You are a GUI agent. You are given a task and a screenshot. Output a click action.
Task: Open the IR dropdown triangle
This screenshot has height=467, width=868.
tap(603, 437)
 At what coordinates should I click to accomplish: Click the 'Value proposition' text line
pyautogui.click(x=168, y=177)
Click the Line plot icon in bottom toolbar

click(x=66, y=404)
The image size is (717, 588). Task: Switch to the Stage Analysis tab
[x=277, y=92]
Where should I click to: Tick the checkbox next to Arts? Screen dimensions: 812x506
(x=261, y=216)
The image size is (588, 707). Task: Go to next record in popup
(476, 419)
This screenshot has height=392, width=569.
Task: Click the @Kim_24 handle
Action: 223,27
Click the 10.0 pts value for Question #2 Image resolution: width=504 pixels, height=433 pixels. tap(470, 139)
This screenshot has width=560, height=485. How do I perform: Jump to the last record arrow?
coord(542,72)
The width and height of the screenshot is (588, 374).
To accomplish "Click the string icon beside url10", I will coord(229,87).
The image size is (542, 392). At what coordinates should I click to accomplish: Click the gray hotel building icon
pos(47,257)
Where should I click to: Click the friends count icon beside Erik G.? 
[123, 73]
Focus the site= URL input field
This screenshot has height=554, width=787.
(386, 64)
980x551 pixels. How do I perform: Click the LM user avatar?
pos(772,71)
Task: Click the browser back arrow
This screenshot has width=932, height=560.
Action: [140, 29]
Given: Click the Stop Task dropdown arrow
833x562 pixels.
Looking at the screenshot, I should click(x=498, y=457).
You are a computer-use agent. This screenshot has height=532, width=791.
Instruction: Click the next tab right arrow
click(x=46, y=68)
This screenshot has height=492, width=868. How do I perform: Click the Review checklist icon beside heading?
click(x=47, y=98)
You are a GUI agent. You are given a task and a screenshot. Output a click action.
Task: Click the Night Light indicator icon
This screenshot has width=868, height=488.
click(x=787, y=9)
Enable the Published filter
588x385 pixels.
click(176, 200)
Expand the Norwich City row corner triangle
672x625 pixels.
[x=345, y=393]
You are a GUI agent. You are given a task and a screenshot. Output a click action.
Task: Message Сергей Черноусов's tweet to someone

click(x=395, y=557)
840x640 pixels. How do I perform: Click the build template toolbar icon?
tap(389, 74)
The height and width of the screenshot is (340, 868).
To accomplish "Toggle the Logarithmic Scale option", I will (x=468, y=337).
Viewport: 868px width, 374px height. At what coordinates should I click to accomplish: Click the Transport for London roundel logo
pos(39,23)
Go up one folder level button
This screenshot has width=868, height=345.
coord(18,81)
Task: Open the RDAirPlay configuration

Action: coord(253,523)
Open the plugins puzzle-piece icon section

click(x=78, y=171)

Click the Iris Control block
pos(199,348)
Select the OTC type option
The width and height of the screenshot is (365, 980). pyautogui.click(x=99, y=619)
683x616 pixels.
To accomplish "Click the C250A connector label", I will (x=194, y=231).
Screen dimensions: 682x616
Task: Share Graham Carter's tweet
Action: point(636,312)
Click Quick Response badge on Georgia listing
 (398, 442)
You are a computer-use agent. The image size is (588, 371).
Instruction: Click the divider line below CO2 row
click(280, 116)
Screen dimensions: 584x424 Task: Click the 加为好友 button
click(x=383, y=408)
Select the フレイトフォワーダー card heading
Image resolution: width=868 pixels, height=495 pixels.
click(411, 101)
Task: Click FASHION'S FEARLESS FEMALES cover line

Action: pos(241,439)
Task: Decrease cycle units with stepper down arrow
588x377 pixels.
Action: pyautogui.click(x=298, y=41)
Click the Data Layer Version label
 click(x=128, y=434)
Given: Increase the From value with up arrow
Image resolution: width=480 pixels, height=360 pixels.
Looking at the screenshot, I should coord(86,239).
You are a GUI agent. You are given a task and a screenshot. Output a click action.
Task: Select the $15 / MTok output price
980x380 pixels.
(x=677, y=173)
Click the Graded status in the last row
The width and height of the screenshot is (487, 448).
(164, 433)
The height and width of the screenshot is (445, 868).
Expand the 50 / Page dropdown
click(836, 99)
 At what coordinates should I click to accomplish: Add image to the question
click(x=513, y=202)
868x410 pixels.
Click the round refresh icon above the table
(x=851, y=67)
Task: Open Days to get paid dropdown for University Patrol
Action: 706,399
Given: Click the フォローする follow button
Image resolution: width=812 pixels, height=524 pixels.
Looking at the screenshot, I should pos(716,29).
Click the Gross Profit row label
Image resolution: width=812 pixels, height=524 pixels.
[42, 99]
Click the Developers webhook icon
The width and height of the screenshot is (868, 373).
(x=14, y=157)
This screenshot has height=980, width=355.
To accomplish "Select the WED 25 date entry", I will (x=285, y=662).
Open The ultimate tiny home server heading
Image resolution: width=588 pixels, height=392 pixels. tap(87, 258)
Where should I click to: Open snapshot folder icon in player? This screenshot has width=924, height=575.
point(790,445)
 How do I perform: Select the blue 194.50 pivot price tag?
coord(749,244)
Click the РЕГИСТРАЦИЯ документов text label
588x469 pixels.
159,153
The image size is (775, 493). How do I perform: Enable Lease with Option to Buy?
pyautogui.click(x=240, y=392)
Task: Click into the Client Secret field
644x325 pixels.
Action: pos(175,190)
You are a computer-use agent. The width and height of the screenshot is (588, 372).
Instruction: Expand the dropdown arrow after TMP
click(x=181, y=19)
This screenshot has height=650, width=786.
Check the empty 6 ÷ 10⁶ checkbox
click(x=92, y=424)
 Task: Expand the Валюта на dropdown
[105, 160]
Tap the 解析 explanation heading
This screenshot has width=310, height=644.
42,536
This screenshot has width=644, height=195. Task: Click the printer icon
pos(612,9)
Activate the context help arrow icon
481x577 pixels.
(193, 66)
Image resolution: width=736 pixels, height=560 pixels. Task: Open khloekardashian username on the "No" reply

> Task goal
Reproduce the entries so that each line reads exactly as it did before.

> Exercise solution
You are a GUI agent. You are given a task and a screenshot. Output a click action.
Task: Open the IR dropdown triangle
This screenshot has height=467, width=868.
tap(603, 437)
 At what coordinates should I click to accomplish: Click the 'Value proposition' text line
pyautogui.click(x=168, y=177)
Click the Line plot icon in bottom toolbar

click(x=66, y=404)
The image size is (717, 588). Task: Switch to the Stage Analysis tab
[x=277, y=92]
Where should I click to: Tick the checkbox next to Arts? Screen dimensions: 812x506
(x=261, y=216)
The image size is (588, 707). Task: Go to next record in popup
(476, 419)
This screenshot has height=392, width=569.
Task: Click the @Kim_24 handle
Action: 223,27
Click the 10.0 pts value for Question #2 Image resolution: width=504 pixels, height=433 pixels. tap(470, 139)
This screenshot has width=560, height=485. How do I perform: Jump to the last record arrow?
coord(542,72)
The width and height of the screenshot is (588, 374).
To accomplish "Click the string icon beside url10", I will coord(229,87).
The image size is (542, 392). At what coordinates should I click to accomplish: Click the gray hotel building icon
pos(47,257)
Where should I click to: Click the friends count icon beside Erik G.? 
[123, 73]
Focus the site= URL input field
This screenshot has height=554, width=787.
(386, 64)
980x551 pixels. How do I perform: Click the LM user avatar?
pos(772,71)
Task: Click the browser back arrow
This screenshot has width=932, height=560.
Action: [140, 29]
Given: Click the Stop Task dropdown arrow
833x562 pixels.
Looking at the screenshot, I should click(x=498, y=457).
You are a computer-use agent. This screenshot has height=532, width=791.
Instruction: Click the next tab right arrow
click(x=46, y=68)
This screenshot has height=492, width=868. How do I perform: Click the Review checklist icon beside heading?
click(x=47, y=98)
You are a GUI agent. You are given a task and a screenshot. Output a click action.
Task: Click the Night Light indicator icon
This screenshot has width=868, height=488.
click(x=787, y=9)
Enable the Published filter
588x385 pixels.
click(176, 200)
Expand the Norwich City row corner triangle
672x625 pixels.
[x=345, y=393]
You are a GUI agent. You are given a task and a screenshot. Output a click action.
Task: Message Сергей Черноусов's tweet to someone

click(x=395, y=557)
840x640 pixels. How do I perform: Click the build template toolbar icon?
tap(389, 74)
The height and width of the screenshot is (340, 868).
To accomplish "Toggle the Logarithmic Scale option", I will (x=468, y=337).
Viewport: 868px width, 374px height. At what coordinates should I click to accomplish: Click the Transport for London roundel logo
pos(39,23)
Go up one folder level button
This screenshot has width=868, height=345.
coord(18,81)
Task: Open the RDAirPlay configuration

Action: coord(253,523)
Open the plugins puzzle-piece icon section

click(x=78, y=171)

Click the Iris Control block
pos(199,348)
Select the OTC type option
The width and height of the screenshot is (365, 980). pyautogui.click(x=99, y=619)
683x616 pixels.
To accomplish "Click the C250A connector label", I will (x=194, y=231).
Screen dimensions: 682x616
Task: Share Graham Carter's tweet
Action: point(636,312)
Click Quick Response badge on Georgia listing
 (398, 442)
You are a computer-use agent. The image size is (588, 371).
Instruction: Click the divider line below CO2 row
click(280, 116)
Screen dimensions: 584x424 Task: Click the 加为好友 button
click(x=383, y=408)
Select the フレイトフォワーダー card heading
Image resolution: width=868 pixels, height=495 pixels.
click(411, 101)
Task: Click FASHION'S FEARLESS FEMALES cover line

Action: pos(241,439)
Task: Decrease cycle units with stepper down arrow
588x377 pixels.
Action: pyautogui.click(x=298, y=41)
Click the Data Layer Version label
 click(x=128, y=434)
Given: Increase the From value with up arrow
Image resolution: width=480 pixels, height=360 pixels.
Looking at the screenshot, I should coord(86,239).
You are a GUI agent. You are given a task and a screenshot. Output a click action.
Task: Select the $15 / MTok output price
980x380 pixels.
(x=677, y=173)
Click the Graded status in the last row
The width and height of the screenshot is (487, 448).
(164, 433)
The height and width of the screenshot is (445, 868).
Expand the 50 / Page dropdown
click(836, 99)
 At what coordinates should I click to accomplish: Add image to the question
click(x=513, y=202)
868x410 pixels.
Click the round refresh icon above the table
(x=851, y=67)
Task: Open Days to get paid dropdown for University Patrol
Action: 706,399
Given: Click the フォローする follow button
Image resolution: width=812 pixels, height=524 pixels.
Looking at the screenshot, I should pos(716,29).
Click the Gross Profit row label
Image resolution: width=812 pixels, height=524 pixels.
[42, 99]
Click the Developers webhook icon
The width and height of the screenshot is (868, 373).
(x=14, y=157)
This screenshot has height=980, width=355.
To accomplish "Select the WED 25 date entry", I will (x=285, y=662).
Open The ultimate tiny home server heading
Image resolution: width=588 pixels, height=392 pixels. tap(87, 258)
Where should I click to: Open snapshot folder icon in player? This screenshot has width=924, height=575.
point(790,445)
 How do I perform: Select the blue 194.50 pivot price tag?
coord(749,244)
Click the РЕГИСТРАЦИЯ документов text label
588x469 pixels.
159,153
The image size is (775, 493). How do I perform: Enable Lease with Option to Buy?
pyautogui.click(x=240, y=392)
Task: Click into the Client Secret field
644x325 pixels.
Action: pos(175,190)
You are a computer-use agent. The width and height of the screenshot is (588, 372).
Instruction: Expand the dropdown arrow after TMP
click(x=181, y=19)
This screenshot has height=650, width=786.
Check the empty 6 ÷ 10⁶ checkbox
click(x=92, y=424)
 Task: Expand the Валюта на dropdown
[105, 160]
Tap the 解析 explanation heading
This screenshot has width=310, height=644.
42,536
This screenshot has width=644, height=195. Task: Click the printer icon
pos(612,9)
Activate the context help arrow icon
481x577 pixels.
(193, 66)
Image resolution: width=736 pixels, height=560 pixels. Task: Open khloekardashian username on the "No" reply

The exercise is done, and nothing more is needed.